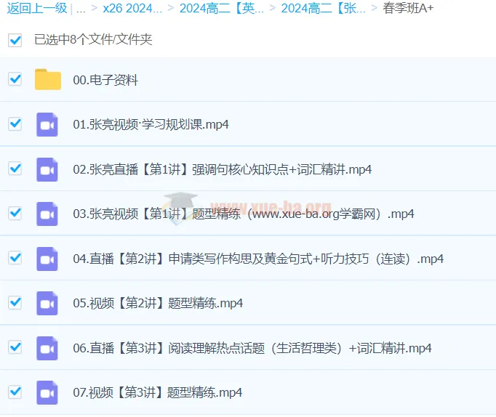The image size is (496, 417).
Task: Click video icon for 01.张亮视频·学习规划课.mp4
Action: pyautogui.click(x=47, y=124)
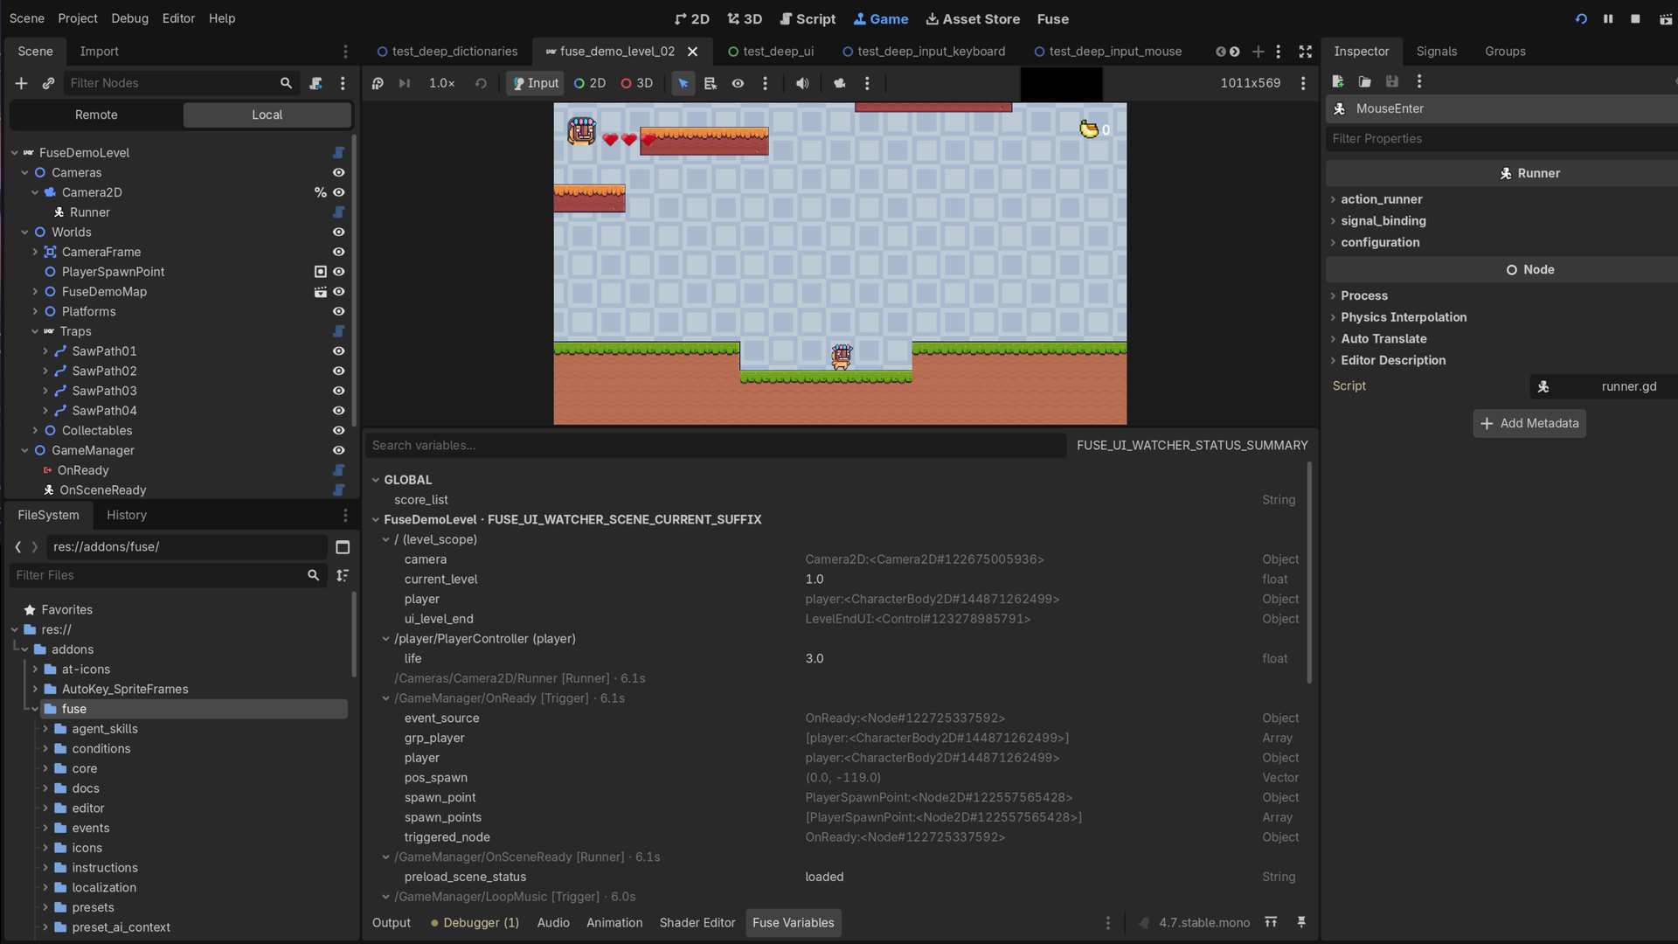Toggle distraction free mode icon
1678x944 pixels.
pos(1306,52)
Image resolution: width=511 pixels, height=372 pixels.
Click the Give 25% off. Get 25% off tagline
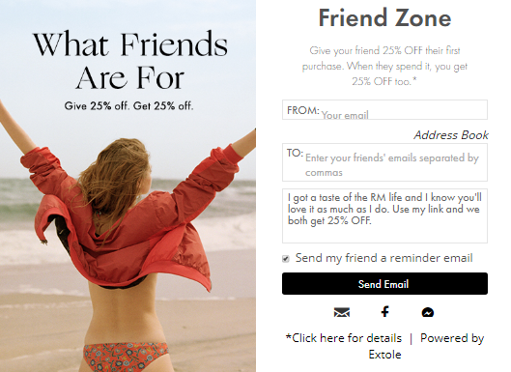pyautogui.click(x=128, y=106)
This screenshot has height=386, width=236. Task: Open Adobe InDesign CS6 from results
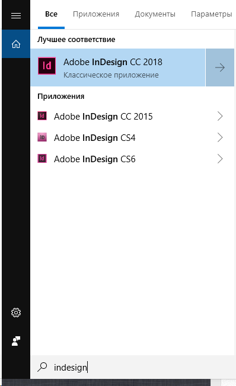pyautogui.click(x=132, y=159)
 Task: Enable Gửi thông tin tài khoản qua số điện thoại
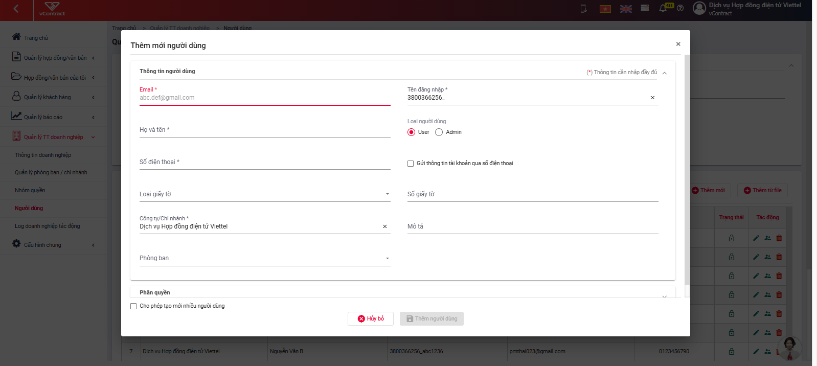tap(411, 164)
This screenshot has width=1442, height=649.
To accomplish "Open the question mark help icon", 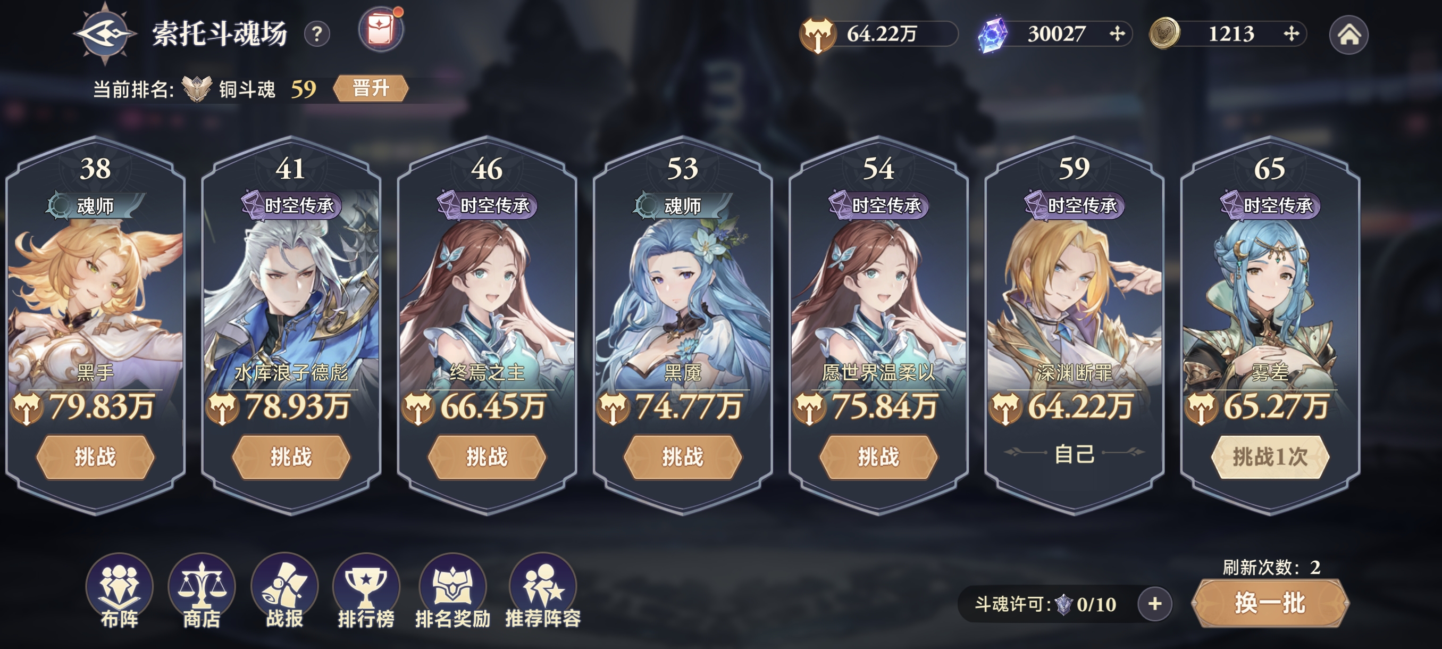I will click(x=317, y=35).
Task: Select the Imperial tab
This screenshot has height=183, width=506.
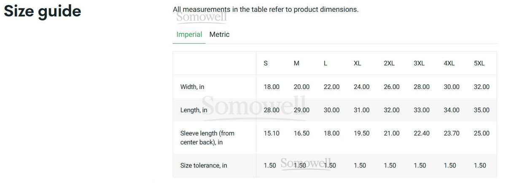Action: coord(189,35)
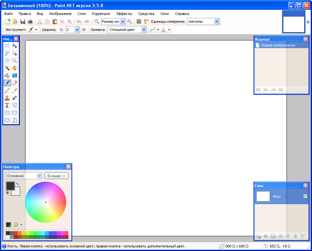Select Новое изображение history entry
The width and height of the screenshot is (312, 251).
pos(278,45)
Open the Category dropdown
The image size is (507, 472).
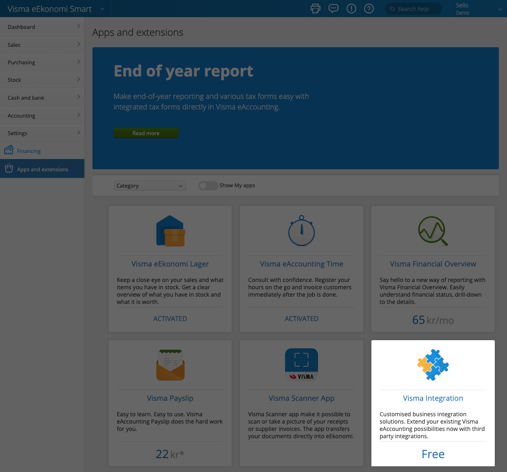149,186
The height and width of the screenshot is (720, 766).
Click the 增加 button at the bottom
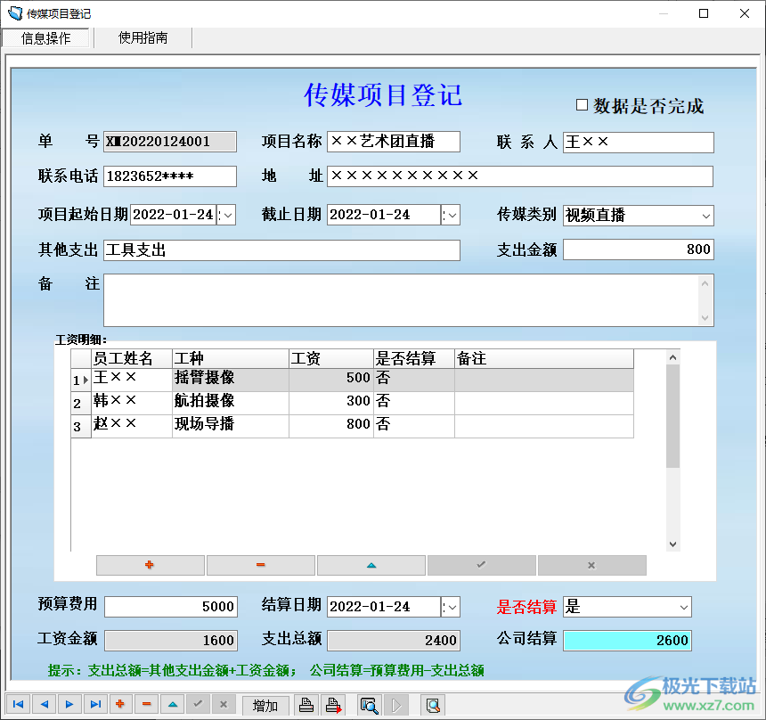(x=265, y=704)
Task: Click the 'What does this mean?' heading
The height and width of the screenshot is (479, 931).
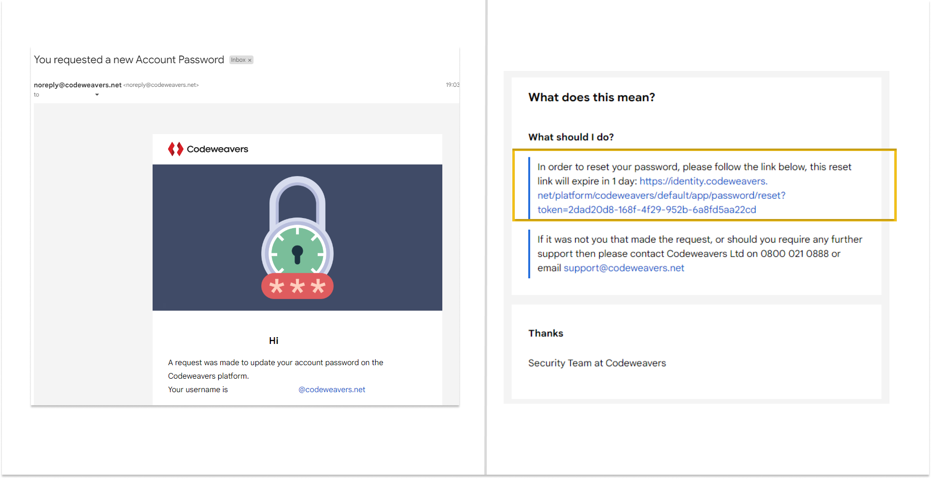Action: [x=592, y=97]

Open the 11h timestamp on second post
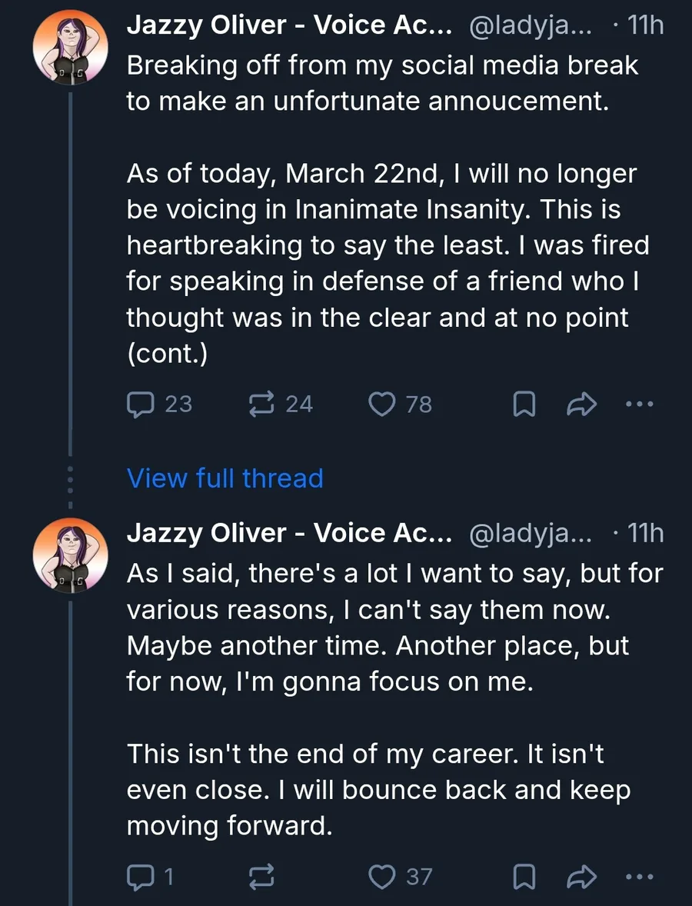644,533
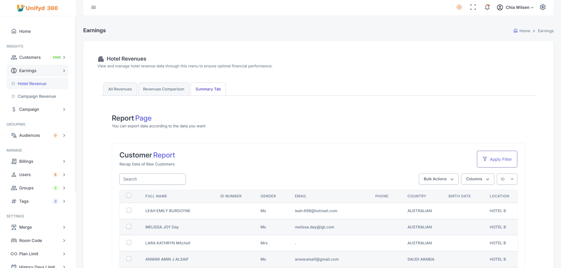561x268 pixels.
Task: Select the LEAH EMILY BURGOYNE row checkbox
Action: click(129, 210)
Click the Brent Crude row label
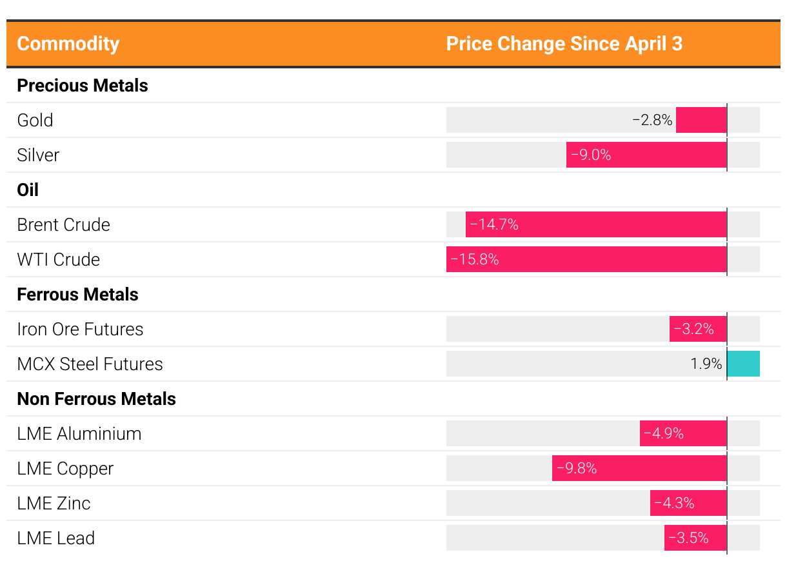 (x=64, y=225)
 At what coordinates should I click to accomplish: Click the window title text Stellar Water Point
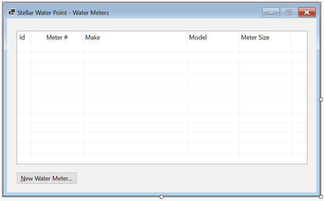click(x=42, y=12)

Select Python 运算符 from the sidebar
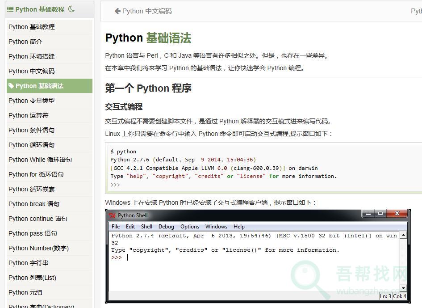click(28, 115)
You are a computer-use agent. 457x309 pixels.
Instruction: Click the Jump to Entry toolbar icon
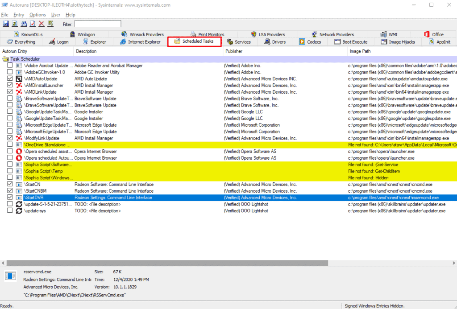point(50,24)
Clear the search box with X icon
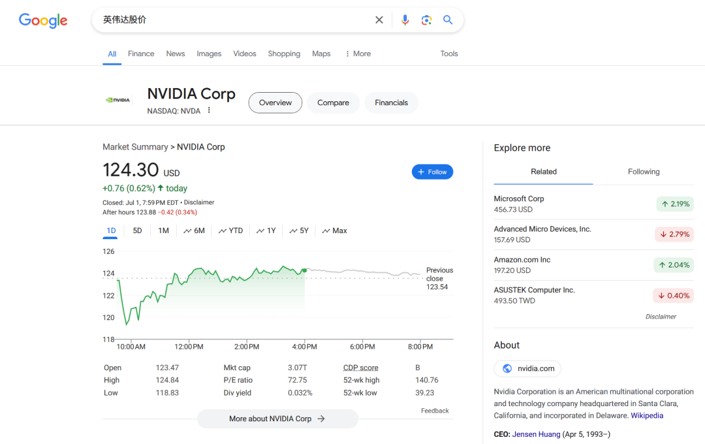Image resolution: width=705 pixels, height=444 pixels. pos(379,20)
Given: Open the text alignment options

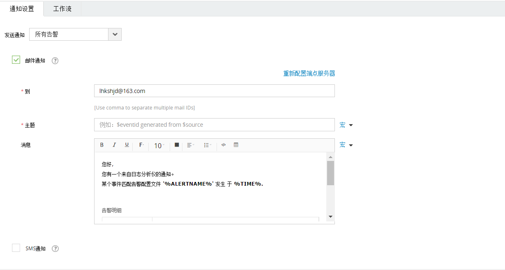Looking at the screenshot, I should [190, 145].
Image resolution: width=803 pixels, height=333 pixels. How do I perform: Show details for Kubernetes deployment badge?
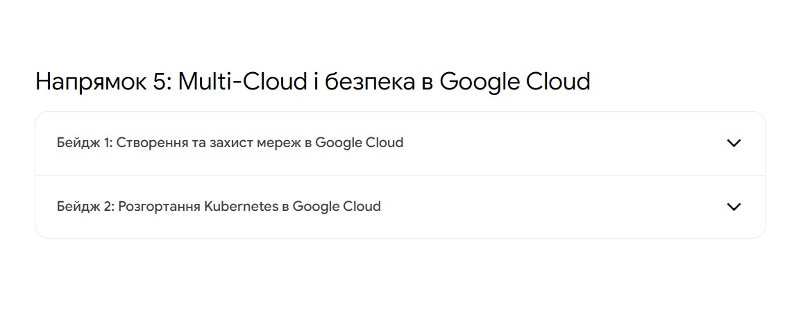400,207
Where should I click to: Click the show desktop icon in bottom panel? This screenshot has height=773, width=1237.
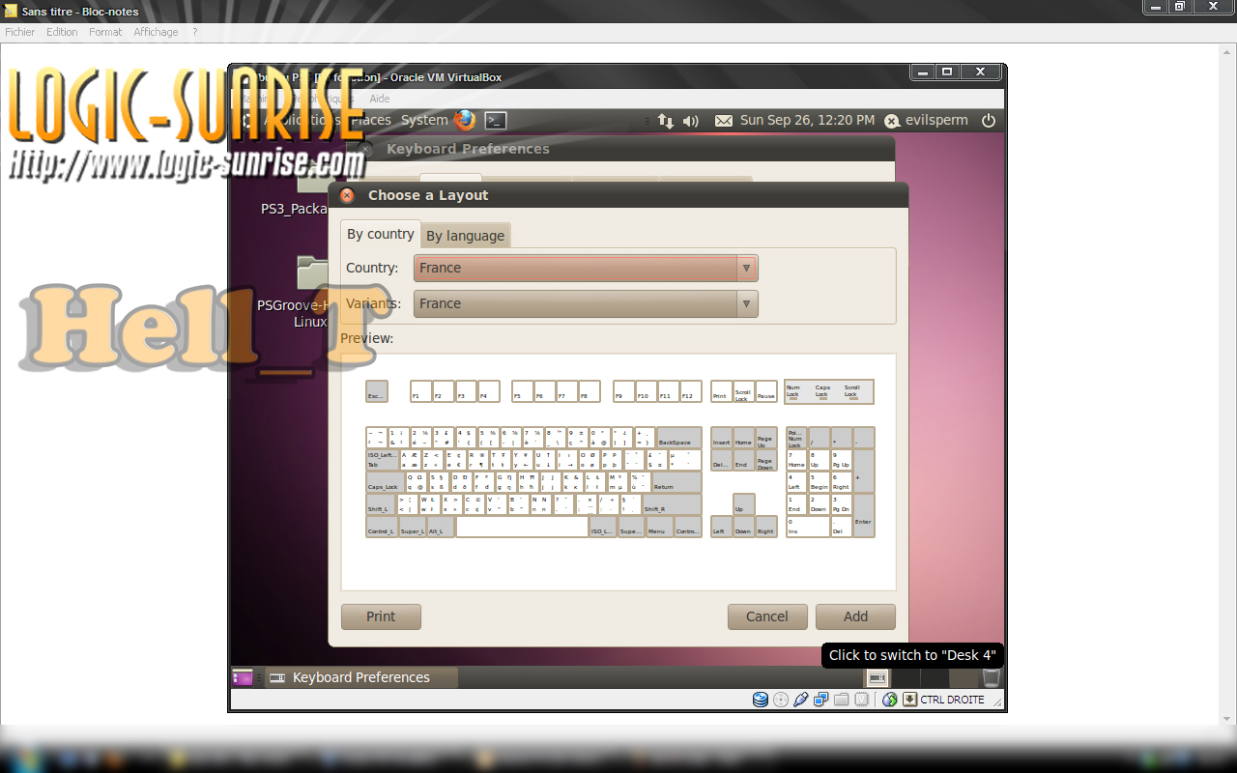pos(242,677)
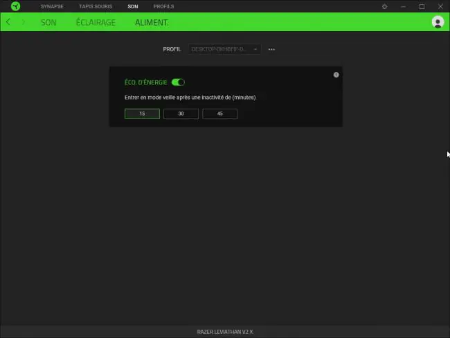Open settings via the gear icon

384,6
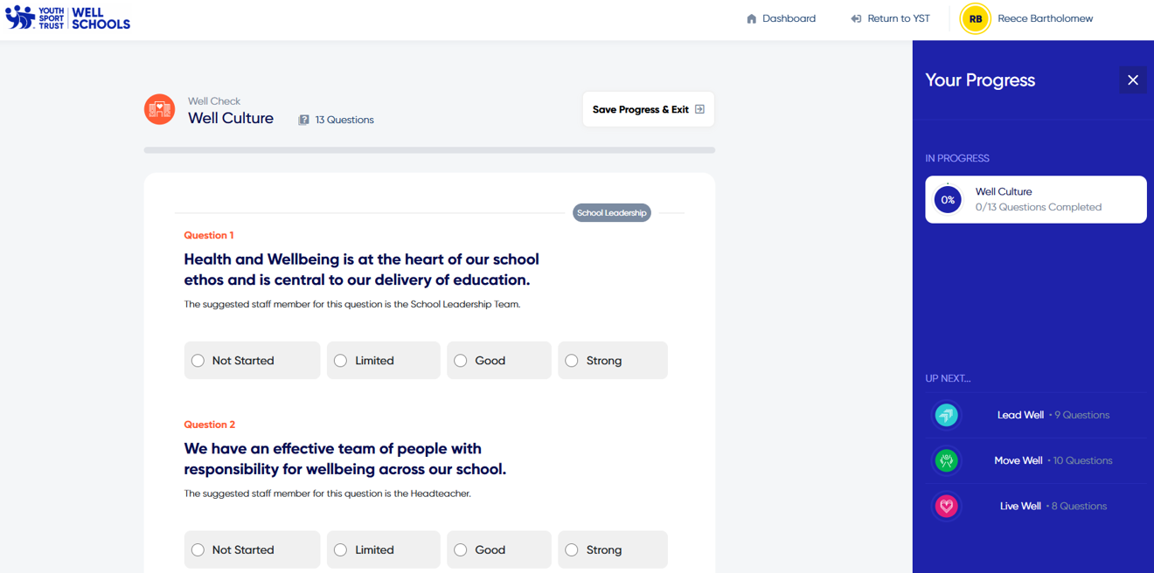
═══
* Required work
Extract exactly the lines above from the line containing "Task: Select the Imperial tab" through the last one, both ends included, but not the pictures.

* Finished exercise
Task: Select the Imperial tab
This screenshot has height=183, width=506.
Action: coord(189,35)
Select Новое изображение history entry
The width and height of the screenshot is (312, 251).
pos(278,45)
Open the Category dropdown
The image size is (507, 472).
149,186
The height and width of the screenshot is (720, 766).
Click the 增加 button at the bottom
(x=265, y=704)
Task: Click the 'What does this mean?' heading
The height and width of the screenshot is (479, 931).
Action: [x=592, y=97]

Open the 11h timestamp on second post
644,533
561x268 pixels.
Task: Select the LEAH EMILY BURGOYNE row checkbox
Action: click(129, 210)
Click the Brent Crude row label
 (x=64, y=225)
 At what coordinates should I click to accomplish: Click the window title text Stellar Water Point
click(x=42, y=12)

Select Python 运算符 from the sidebar
click(28, 115)
You are a computer-use agent. 457x309 pixels.
Instruction: Click the Jump to Entry toolbar icon
point(50,24)
Clear the search box with X icon
Image resolution: width=705 pixels, height=444 pixels. pos(379,20)
Given: Open the text alignment options

Looking at the screenshot, I should [190, 145].
Image resolution: width=803 pixels, height=333 pixels. How do I perform: Show details for Kubernetes deployment badge?
400,207
Where should I click to: Click the show desktop icon in bottom panel? This screenshot has height=773, width=1237.
pos(242,677)
Open settings via the gear icon

384,6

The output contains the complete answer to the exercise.